Nowhere during the movie (made in 2003) did Stryker express a fondness for Republicans, George W. Bush, the John Birch Society, or even the Wall Street Journal.

So exactly where did the person writing the description get the idea that Stryker was “right-wing”? It can only be that in his or her view, someone who dislikes someone who is different from himself, i.e. a “mutant” versus an ordinary human, is the sci-fi equivalent of a racist, and further that racism is, obviously, a “right-wing” trait.

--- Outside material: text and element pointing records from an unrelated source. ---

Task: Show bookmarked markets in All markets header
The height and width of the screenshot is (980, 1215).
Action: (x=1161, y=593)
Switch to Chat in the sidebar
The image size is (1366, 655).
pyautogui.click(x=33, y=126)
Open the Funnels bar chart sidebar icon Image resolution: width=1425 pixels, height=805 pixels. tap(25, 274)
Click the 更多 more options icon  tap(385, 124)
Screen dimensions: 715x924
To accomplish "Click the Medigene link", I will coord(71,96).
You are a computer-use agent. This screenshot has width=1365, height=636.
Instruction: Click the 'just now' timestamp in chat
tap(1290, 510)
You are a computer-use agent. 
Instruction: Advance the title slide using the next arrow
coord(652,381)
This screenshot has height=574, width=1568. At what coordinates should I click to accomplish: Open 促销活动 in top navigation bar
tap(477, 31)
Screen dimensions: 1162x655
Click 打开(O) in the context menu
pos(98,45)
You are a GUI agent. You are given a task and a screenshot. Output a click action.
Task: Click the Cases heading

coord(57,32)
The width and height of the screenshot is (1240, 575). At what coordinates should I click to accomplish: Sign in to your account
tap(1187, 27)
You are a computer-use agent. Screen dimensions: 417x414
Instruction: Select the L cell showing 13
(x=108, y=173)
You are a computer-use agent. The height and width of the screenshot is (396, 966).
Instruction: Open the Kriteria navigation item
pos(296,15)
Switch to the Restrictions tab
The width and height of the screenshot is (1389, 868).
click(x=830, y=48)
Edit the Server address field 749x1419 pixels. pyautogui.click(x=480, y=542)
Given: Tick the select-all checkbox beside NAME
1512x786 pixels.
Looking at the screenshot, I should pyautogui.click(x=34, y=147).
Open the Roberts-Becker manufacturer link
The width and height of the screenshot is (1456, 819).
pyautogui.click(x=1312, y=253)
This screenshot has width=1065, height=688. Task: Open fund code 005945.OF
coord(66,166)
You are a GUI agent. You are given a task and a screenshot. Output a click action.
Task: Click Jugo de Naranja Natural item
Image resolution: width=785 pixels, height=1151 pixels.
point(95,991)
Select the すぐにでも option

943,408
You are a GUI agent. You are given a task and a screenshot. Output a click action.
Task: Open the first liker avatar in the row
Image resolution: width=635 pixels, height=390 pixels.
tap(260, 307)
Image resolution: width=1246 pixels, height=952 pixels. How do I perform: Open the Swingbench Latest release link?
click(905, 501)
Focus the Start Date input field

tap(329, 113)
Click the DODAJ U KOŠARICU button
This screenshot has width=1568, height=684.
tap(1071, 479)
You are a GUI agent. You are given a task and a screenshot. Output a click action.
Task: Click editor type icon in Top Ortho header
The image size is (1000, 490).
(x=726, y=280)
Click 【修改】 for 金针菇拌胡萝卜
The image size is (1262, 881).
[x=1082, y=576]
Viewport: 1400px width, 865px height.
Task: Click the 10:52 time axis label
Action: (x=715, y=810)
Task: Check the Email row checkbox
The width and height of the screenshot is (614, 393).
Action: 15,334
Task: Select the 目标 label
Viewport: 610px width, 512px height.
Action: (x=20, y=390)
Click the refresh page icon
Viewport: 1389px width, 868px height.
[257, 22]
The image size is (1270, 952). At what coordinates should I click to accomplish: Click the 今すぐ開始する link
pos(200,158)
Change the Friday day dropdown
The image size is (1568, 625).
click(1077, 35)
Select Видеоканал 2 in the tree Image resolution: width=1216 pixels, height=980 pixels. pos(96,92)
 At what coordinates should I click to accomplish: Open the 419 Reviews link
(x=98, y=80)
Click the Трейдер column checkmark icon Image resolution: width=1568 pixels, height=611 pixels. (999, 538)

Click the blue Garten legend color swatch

Never mind that the biggest racists in American history, the strongest forces against civil rights legislation, indeed the founders and earliest members of the KKK, were all Democrats. Never mind that some of the most vicious racism in America today is anti-white racism by blacks – whom nobody would call right wing. Never mind that officials the Obama Justice Department refuse to prosecute voting rights infringements if the victims are white. Never mind that in 2008, Barack Obama received the highest share of the white vote of any Democrat in a head-to-head matchup since 1976, or that he received votes from 9 percent of Republicans, a 50% jump from John Kerry’s tally among the GOP in 2004.

It’s not that one sentence in a description of a decade-old movie impacts voters. But the subtle persistent representation by Hollywood of anybody who doesn’t like somebody else (due to fundamental traits of that somebody else) as “right wing” is little different from ABC News’ Brian Ross deep desire to tie the Colorado movie theater murderer to the Tea Party.

Complaining about liberal bias in Hollywood and the media is much like complaining about a puppy peeing on the rug. You know it’s just what they’re going to do. But that doesn’t mean it’s not worth the occasional swat on the rump to let them know that we noticed, and we’re not happy. Unfortunately, neither Hollywood or ABC News is any more likely to clean up their mess than a puppy is.